In a collection of broadcast talks called Christian Behaviour, C. S. Lewis’ said this:
“People often think of Christian morality as a kind of bargain in which God says, ‘If you keep a lot of rules I’ll reward you, and if you don’t I’ll do the other thing.’ I don’t think that is the best way of looking at it. I’d much rather say that every time you make a choice you are turning the central part of you, the part of you that chooses, into something a little different from what it was before. And taking your life as a whole, with all your innumerable choices, all your life long you are slowly turning this central thing either into a heavenly creature or into a hellish creature: either into a creature that is in harmony with God, and with other creatures, and with itself, or else into one that is in a state of war and hatred with God, and with its fellow-creatures, and with itself. To be the one kind of creature is heaven; that is, it is joy and peace and knowledge and power. To be the other means madness, horror, idiocy, rage, impotence, and eternal loneliness. Each of us at each moment is progressing to the one state or the other.”

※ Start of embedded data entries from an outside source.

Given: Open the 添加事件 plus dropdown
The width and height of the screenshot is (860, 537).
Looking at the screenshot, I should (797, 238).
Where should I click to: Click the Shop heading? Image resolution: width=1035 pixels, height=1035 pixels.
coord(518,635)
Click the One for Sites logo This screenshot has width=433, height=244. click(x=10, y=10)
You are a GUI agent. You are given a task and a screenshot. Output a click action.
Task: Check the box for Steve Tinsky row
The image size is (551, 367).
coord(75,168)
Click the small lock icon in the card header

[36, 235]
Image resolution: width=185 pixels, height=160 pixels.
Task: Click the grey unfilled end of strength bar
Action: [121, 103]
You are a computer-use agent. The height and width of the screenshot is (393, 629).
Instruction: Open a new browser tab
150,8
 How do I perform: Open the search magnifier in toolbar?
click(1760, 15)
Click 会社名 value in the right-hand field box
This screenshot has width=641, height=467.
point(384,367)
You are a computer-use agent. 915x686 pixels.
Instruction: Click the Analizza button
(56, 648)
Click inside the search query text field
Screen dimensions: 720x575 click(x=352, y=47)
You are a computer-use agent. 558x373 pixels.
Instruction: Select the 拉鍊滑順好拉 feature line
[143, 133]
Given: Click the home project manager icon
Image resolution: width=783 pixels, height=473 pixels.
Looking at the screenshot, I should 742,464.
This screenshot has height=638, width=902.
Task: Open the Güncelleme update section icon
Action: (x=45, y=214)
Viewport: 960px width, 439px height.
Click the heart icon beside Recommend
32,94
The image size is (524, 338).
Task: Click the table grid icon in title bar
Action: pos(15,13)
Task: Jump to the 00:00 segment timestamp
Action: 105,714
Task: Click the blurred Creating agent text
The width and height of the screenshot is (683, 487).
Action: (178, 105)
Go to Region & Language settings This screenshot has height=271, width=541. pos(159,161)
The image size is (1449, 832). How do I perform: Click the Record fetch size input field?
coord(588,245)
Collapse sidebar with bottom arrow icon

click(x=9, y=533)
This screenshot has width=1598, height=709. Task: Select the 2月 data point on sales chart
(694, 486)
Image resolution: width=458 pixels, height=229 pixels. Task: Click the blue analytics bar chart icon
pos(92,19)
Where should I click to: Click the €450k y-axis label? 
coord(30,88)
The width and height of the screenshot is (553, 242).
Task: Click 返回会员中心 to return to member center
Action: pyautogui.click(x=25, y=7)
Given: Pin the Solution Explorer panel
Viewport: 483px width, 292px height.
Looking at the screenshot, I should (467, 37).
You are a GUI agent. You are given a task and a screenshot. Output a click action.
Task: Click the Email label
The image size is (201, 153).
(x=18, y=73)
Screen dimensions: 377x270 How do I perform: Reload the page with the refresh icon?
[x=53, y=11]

This is a good reminder that our moment-by-moment choices do have consequences. The Apostle Paul supports this idea when he writes:
“Look carefully then how you walk, not as unwise but as wise, making the best use of the time, because the days are evil.” (Ephesians 5:15–16, ESV)
There are two extremes to be avoided in thinking about the choices that we make. The first is to become frozen because the understanding of the importance of each one becomes overwhelming. The second danger is to be stop caring about them because the decisions come so fast that it is difficult to process them correctly.
This is an imperfect illustration but perhaps it might help the discussion.
Assume for a moment that I have a perfect understanding of exactly what type of diet is good for me. I have a strict list of things that I know are good for me to eat. But these foods are not found in their purest form. In other words, the “healthy” foods are available but are combined with things that are not on the list. One extreme would be to not eat anything at all until I was sure that it was 100% healthy. The other extreme is to give up any hope of choosing well and eat Krispy Kreme donuts (or Dunkin’ Donuts, I am an equal opportunity donut eater).
The Christian’s desire is to choose well, but often we do not. But a proper understanding of the sovereignty of God frees us up with the understanding that even when we don’t choose well, God can use that poor choice to draw us closer to himself. We have the opportunity to repent and have our relationship restored.